Every aspiring autocrat knows that a free press is a major impediment. That’s why Turkey sentenced a Wall Street Journal reporter to two years in prison in absentia this week, on terrorism charges. (Her actual crime seems to be terrifying the Turkish authorities with her brave coverage of clashes between their security forces and Kurdish separatists.)

And that’s why the U.S. State Department called Turkey out, in a statement reiterating that “freedom of expression, including for speech and the media — even speech which some find controversial or uncomfortable — strengthens democracy and needs to be protected.”

This is something we all agree on, or used to. Which is why, only hours later, Americans of all political stripes pushed back at the president of the United States for another of his escalating attacks on the First Amendment.

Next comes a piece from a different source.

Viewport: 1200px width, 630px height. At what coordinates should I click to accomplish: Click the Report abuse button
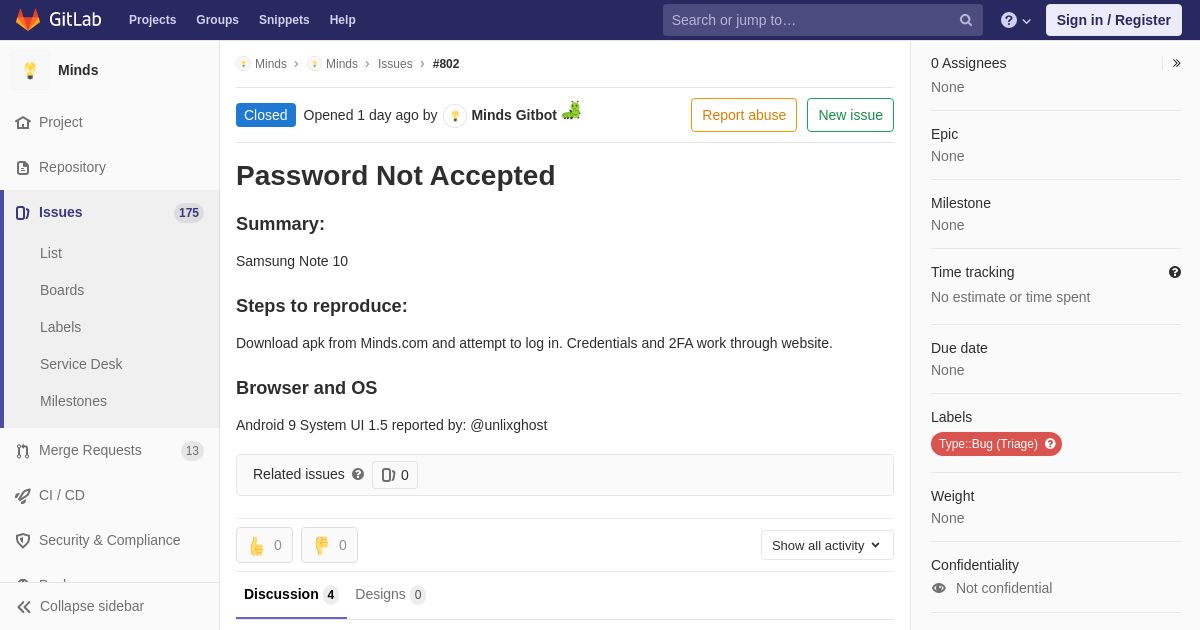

If undermining our democracy were his goal, it would make sense to cast the press as “scum,” “liars” and “sick people.” It would make sense to insist that “they don’t like our country.” And even that an independent press is an “enemy of the people,” as Stalin-era Soviet as that sounds.

If that were his goal, it would follow that he’d argue something along the lines of, “It’s frankly disgusting the way the press is able to write whatever they want to write, and people should want to look into it.” Where’s the KGB when you need them?

It might make strategic sense to threaten to pull FCC licenses, though networks don’t have those: “With all of the Fake News coming out of NBC and the Networks, at what point is it appropriate to challenge their License? Bad for country!”

And likewise to grouse that late-night TV hosts should have to give pro-Trump comedians “equal time,” though that’s not how the Fairness Doctrine worked, either.

If that were his goal, it would be in keeping with it to argue that pro football players should lose their jobs for constitutionally-protected protests in expressing opinions he doesn’t share. As it would be to threaten to change libel laws to make it easier to win suits against reporters. Or even to tweet that the Senate Intelligence Committee should be investigating news organizations.

All of this is happening at a time when other democratic institutions are at risk, too. Voting rights are being suppressed, and the integrity of our elections threatened by a foreign adversary. Two U.S. senators, one of them Republican John McCain, have written a letter to Trump, asking about the holdup on implementing sanctions against Russia. Maybe the most endangered of our institutions is the GOP the president and his former aide Steve Bannon seem so intent on dismantling and selling for parts.

Yet large segments of the population discount news about all of these matters, at the urging of a president who also suggested recently that the rising stock market is wiping out the national debt, that health insurance is something you pay into and then cash in during your old age, and that the situation in post-Hurricane Maria Puerto Rico is not as dire as “fake news” may have led you to believe.

The conservative writer Ramesh Ponnuru answered Trump’s comment that “it’s frankly disgusting the way the press is able to write whatever they want to write,” with the tweeted rejoinder that “it is frankly disgusting that the president made this statement.” And Sen. Ben Sasse, the Nebraska Republican, asked if Trump was “recanting of the oath you took on January 20th to preserve, protect, and defend the First Amendment?” Unfortunately, we have every reason to suspect that the answer is yes.